Durbin, a Democrat from Illinois, said at a hearing on Capital Hill last week that there was no reason why private student loans should be treated differently from other consumer debt in bankruptcy. The congressional overhaul of bankruptcy laws in 2005 created a situation in which borrowers are stuck with private student loans for life. Durbin said he wanted to restore law to more equitable pre-2005 standards.
“There is no reason why private student loans should get treated differently from other private debt in bankruptcy,” Durbin said in prepared remarks at a Senate judiciary subcommittee hearing. “And it is especially egregious that these private loans are non-dischargeable in cases where a student was steered into the loan while the student was eligible for safer federal loans.”
Durbin said that although the overall growth in student loan debt, which has reached $1 trillion, was troubling, even more pressing was the growth in debt from private student loans.
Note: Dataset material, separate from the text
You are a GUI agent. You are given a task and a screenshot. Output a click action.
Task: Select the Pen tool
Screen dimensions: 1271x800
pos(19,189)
While federal student loans offer affordable, fixed interest rates and a variety of consumer protections — such as deferment and forbearance in times of economic hardships, as well as manageable repayment options such as Income-Based Repayment and federal loan forgiveness programs — private student loans often have high, variable interest rates, expensive origination fees, and a lack of repayment options. “These private student loans are a far riskier way to pay for an education than federal loans,” Durbin said (“Private Student Loans Should be Dischargeable in Bankruptcy Courts, Senator Says,” The Blog of Legal Times, March 20, 2012).
Private Student Loans Are Treated Like Debt From Child Support, Criminal Fines
According to Deanne Loonin, an attorney for the National Consumer Law Center, bankruptcy laws regarding private student loans were changed in 2005 based on the false premise that borrowers of private loans were more likely to abuse the system. “Current bankruptcy law treats students who face financial distress the same severe way as people who are trying to discharge child support debts, alimony, overdue taxes and criminal fines,” Loonin said in written testimony provided at the hearing. “Yet there is no evidence and has never been any evidence to support this assumption.”
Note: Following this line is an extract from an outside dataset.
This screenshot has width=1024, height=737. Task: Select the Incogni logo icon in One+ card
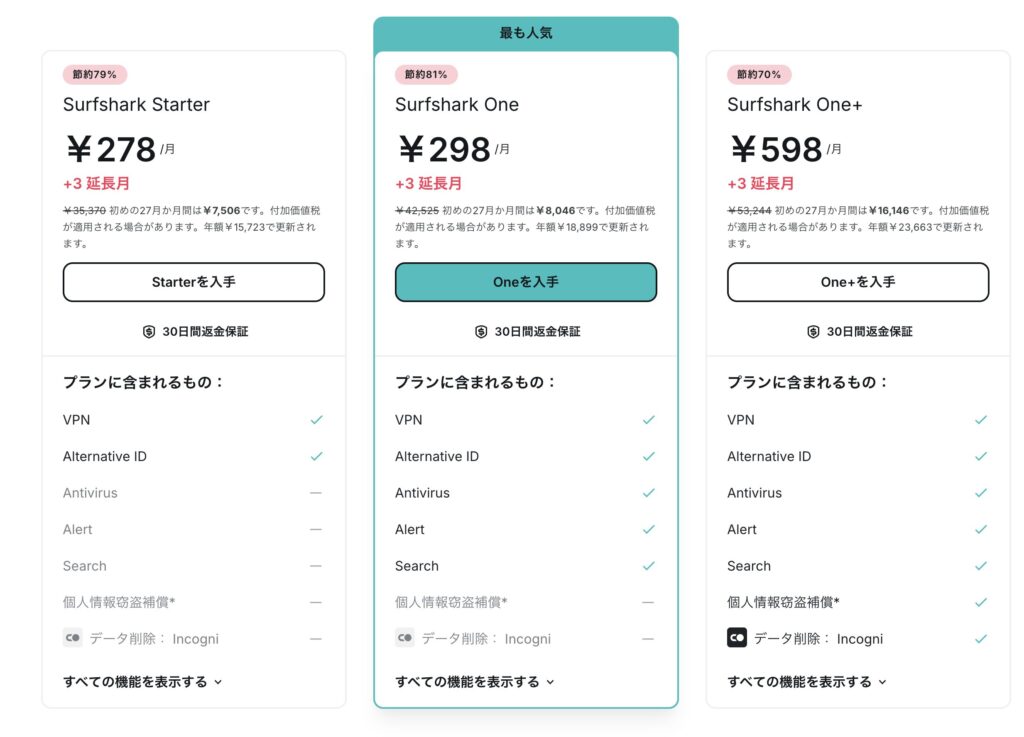(737, 637)
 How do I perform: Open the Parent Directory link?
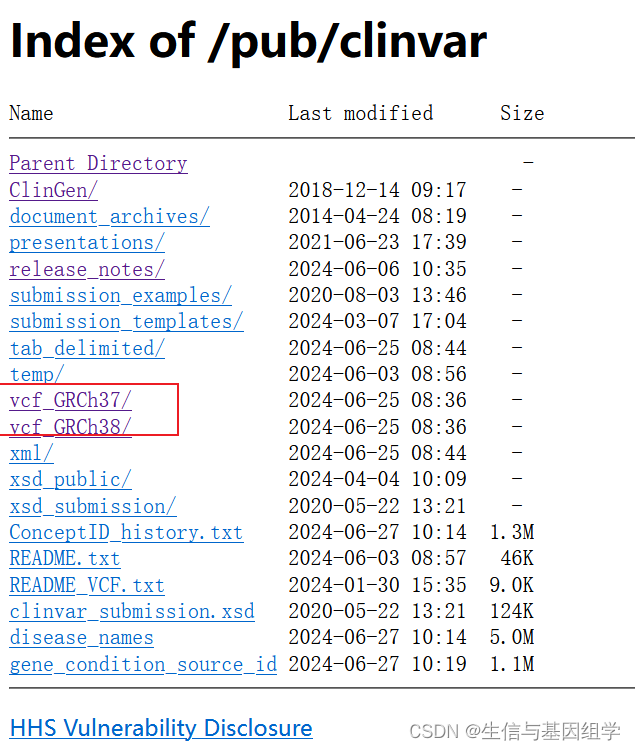tap(98, 164)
Lending Giant Supports Private Student Loan Bankruptcy Reform, Experts Oppose It
Sallie Mae, the largest private student lender, “supports reform that would allow federal and private student loans to be dischargeable in bankruptcy for those who have made a good-faith effort to repay their student loans over a five-to-seven year period and still experience financial difficulty.” However, several financial experts testified that the real problem is tuition inflation, and not the inability to discharge private student loan debt in bankruptcy (“Durbin Urges Private Student Loans Be Discharged in Bankruptcy,” Bloomberg Businessweek, March 20, 2012).
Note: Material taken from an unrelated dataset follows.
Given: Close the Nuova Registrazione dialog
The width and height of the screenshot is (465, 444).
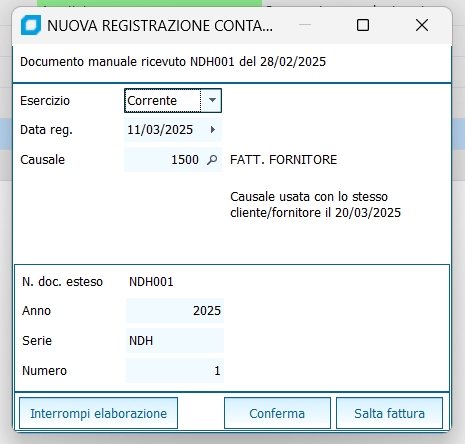Looking at the screenshot, I should (422, 25).

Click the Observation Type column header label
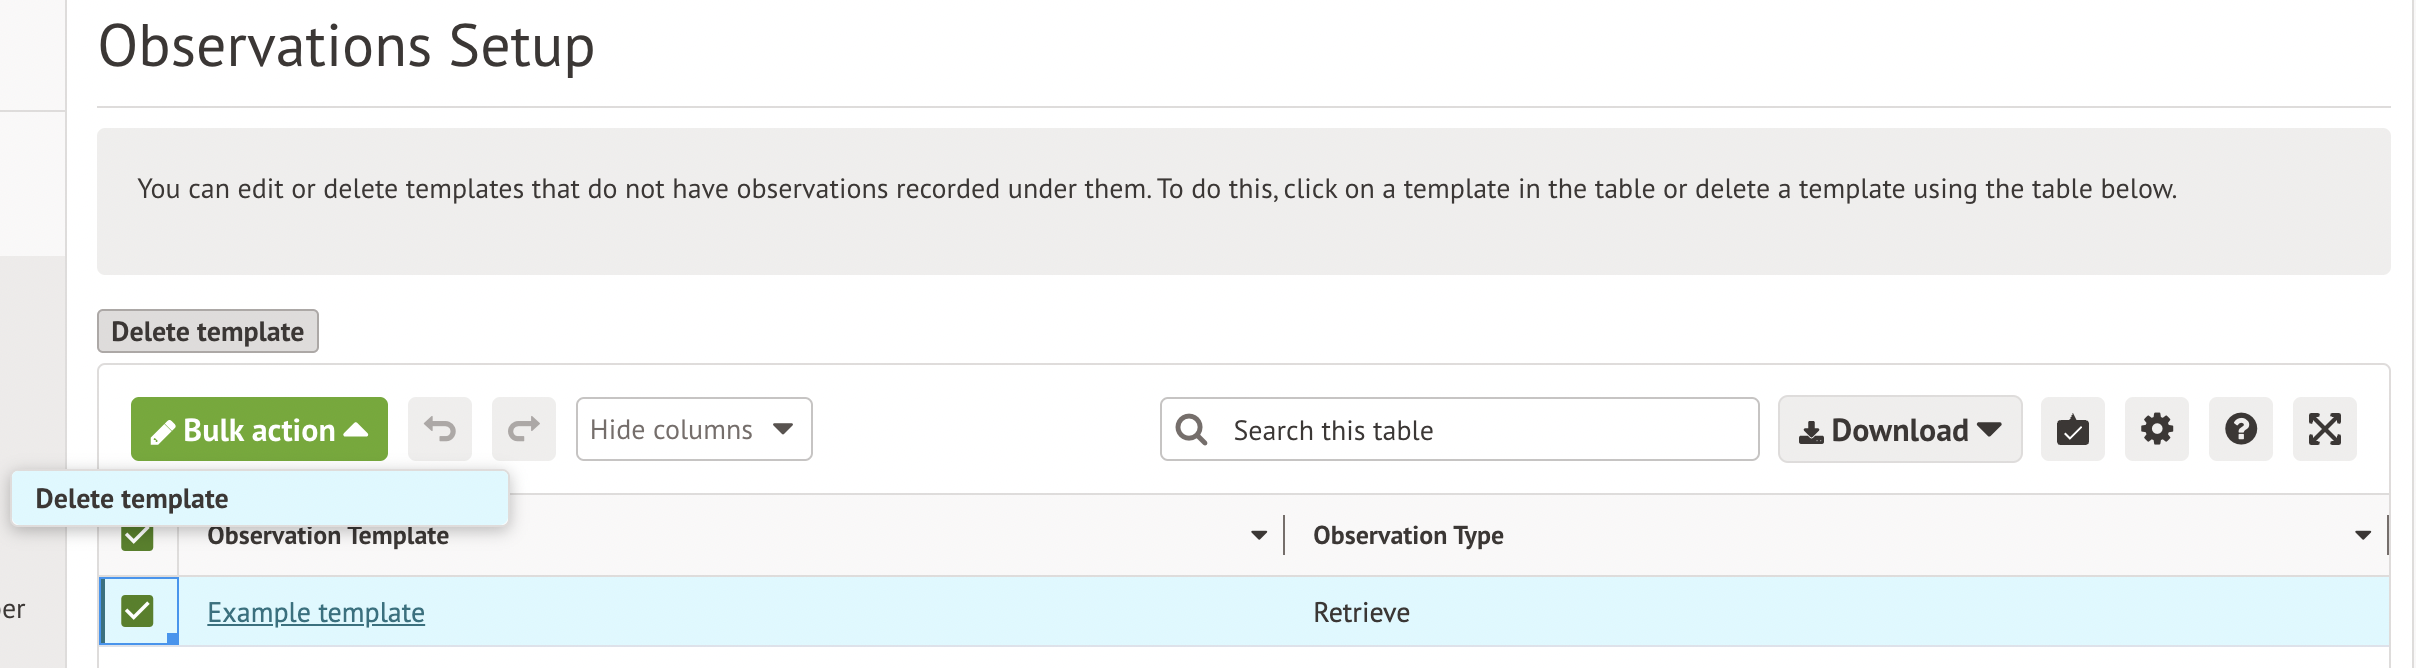pos(1408,536)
“If the goal is to relieve the debt burden upon student borrowers who have taken on student debt that did not result in higher productivity and earnings potential, removal of the exemption is a blunt instrument that is unlikely to address the root source of the problem, accomplishing instead a one-time, unjust transfer from innocent lenders who did nothing more than give money to people in the hopes of being repaid someday,” , said G. Marcus Cole, who teaches commercial and financial law and regulation at Stanford University near Palo Alto, Calif., in written testimony.
Neal McCluskey, associate director of the Cato Institute’s Center for Educational Freedom, Cole testified that restoring the loan discharge rule would have “a very marginal impact” on the issue of student debt. “If lenders know that borrowers can escape repayment through bankruptcy, they would likely raise interest rates to account for that risk and lend to fewer people, discouraging use of such loans,” McCluskey said. “However, students might be more apt to take such loans — and pay still higher college prices — if they think that they will be able to unload their debt without repaying it.”